© Reuters. Despite a 98% YTD crash in Carvana (CVNA) stock, Wedbush says things will only get worse
By Senad Karaahmetovic
Wedbush analysts reiterated an Underperform rating on Carvana (NYSE:) and a $1 per share price target.
Carvana stock has crashed spectacularly in 2022 with shares trading almost 98% lower year-to-date (YTD). Earlier this month, media reports suggested Carvana could be headed toward bankruptcy.
While the analysts argue that bankruptcy is not likely imminent for the used car retailer, they believe things will only get worse from here. The analysts further lowered estimates to now sit below consensus, expecting 85k units sold in Q4, down from the prior estimate of 94k and the consensus of 96k.
The changes to Carvana’s model have been made after the analysts incorporated recent data points, including CarMax’s (NYSE:) last week.

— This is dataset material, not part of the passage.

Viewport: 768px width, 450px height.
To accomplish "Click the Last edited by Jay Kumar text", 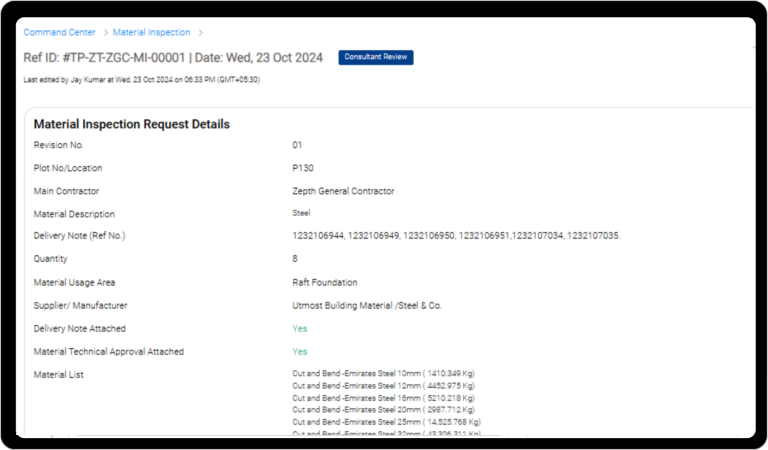I will 141,80.
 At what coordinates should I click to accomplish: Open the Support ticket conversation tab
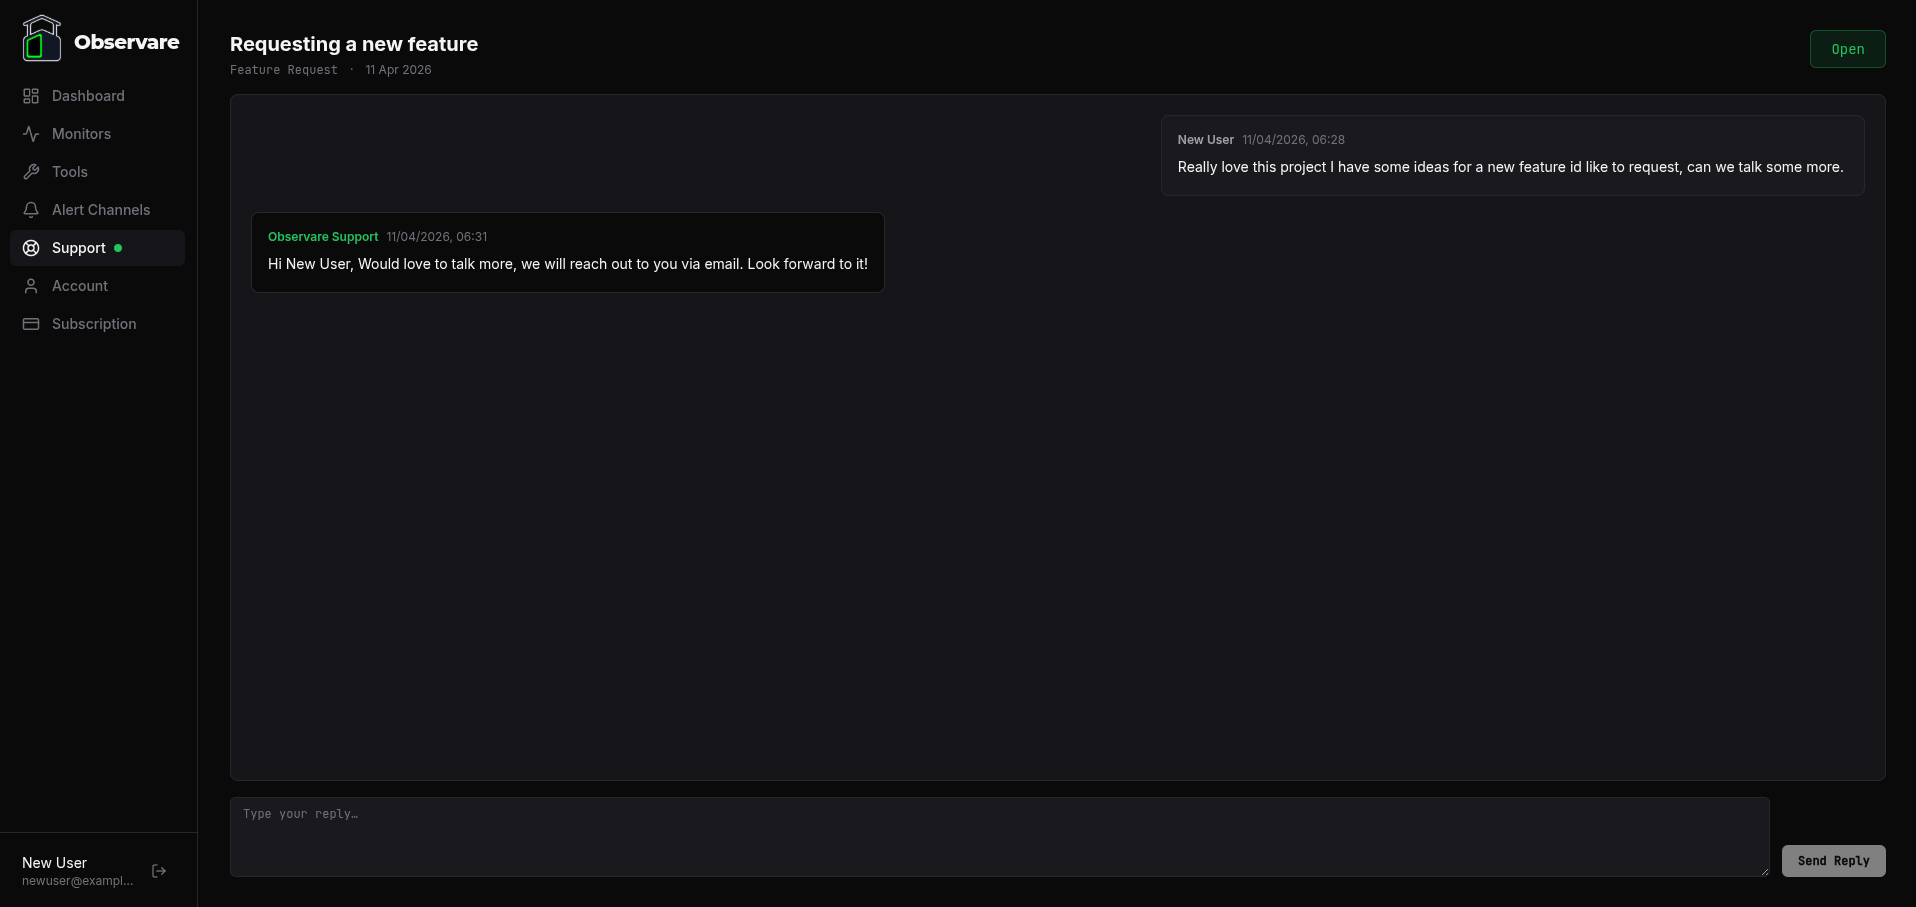click(x=78, y=247)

“With used car price declines potentially accelerating, there is nowhere to hide. CVNA entered the quarter with 87 days of inventory, and our web-scraped data indicates that figure has unfavorably increased as CVNA’s sales have floundered further and inventory units for sale have only modestly declined,” they explained in a client note.
“We continue to believe that CVNA should more drastically reduce costs and look to leverage its unencumbered real estate to raise cash.”
Net-net, the analysts highlight weakening results and liquidity as two key concerns surrounding Carvana stock.
Morgan Stanley analysts also weighed in negatively on CarMax and Carvana as they believe used car prices are likely to “decrease significantly from here.”